++++ Records shown

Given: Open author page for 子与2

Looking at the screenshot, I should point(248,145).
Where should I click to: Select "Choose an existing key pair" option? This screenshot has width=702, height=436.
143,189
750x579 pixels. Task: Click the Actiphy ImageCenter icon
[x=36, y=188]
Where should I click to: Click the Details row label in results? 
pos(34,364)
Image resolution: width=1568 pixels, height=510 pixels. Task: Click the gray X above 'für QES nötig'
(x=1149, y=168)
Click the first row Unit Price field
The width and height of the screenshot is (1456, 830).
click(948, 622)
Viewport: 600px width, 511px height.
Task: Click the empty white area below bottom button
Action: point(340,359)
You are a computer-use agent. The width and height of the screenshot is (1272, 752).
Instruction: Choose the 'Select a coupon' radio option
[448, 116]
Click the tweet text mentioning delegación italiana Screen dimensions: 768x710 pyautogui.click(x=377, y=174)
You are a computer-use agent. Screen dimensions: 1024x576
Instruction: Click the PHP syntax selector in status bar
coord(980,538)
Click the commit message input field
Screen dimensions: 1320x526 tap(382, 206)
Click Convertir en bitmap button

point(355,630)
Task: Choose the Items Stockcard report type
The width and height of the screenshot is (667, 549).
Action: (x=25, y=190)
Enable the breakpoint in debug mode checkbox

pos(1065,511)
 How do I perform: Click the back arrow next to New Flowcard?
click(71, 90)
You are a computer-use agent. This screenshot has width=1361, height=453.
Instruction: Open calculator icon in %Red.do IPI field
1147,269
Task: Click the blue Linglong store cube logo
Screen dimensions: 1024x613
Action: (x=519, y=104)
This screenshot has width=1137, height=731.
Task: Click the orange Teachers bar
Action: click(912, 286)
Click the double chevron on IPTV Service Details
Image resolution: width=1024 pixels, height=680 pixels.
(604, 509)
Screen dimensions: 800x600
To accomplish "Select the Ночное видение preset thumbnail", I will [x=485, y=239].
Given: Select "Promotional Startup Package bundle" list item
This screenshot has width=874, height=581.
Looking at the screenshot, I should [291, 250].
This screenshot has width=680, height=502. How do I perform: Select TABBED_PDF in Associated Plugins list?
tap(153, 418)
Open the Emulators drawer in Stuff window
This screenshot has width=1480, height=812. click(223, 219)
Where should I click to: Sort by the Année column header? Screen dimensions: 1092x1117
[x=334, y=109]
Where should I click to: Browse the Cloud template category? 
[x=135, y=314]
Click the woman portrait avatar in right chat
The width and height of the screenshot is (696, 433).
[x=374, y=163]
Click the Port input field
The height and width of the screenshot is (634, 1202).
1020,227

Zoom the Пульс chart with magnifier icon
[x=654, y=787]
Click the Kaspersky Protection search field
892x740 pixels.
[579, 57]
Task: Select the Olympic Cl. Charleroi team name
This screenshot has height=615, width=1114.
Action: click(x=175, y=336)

++++++++

**Work item:**
Write out again, unchanged, every line from the line containing "Open the Emulators drawer in Stuff window" to the final line of the material above.

**Response below:**
Open the Emulators drawer in Stuff window
This screenshot has width=1480, height=812. click(223, 219)
Where should I click to: Sort by the Année column header? Screen dimensions: 1092x1117
[x=334, y=109]
Where should I click to: Browse the Cloud template category? 
[x=135, y=314]
Click the woman portrait avatar in right chat
The width and height of the screenshot is (696, 433).
[x=374, y=163]
Click the Port input field
The height and width of the screenshot is (634, 1202).
1020,227

Zoom the Пульс chart with magnifier icon
[x=654, y=787]
Click the Kaspersky Protection search field
892x740 pixels.
[579, 57]
Task: Select the Olympic Cl. Charleroi team name
This screenshot has height=615, width=1114.
Action: click(x=175, y=336)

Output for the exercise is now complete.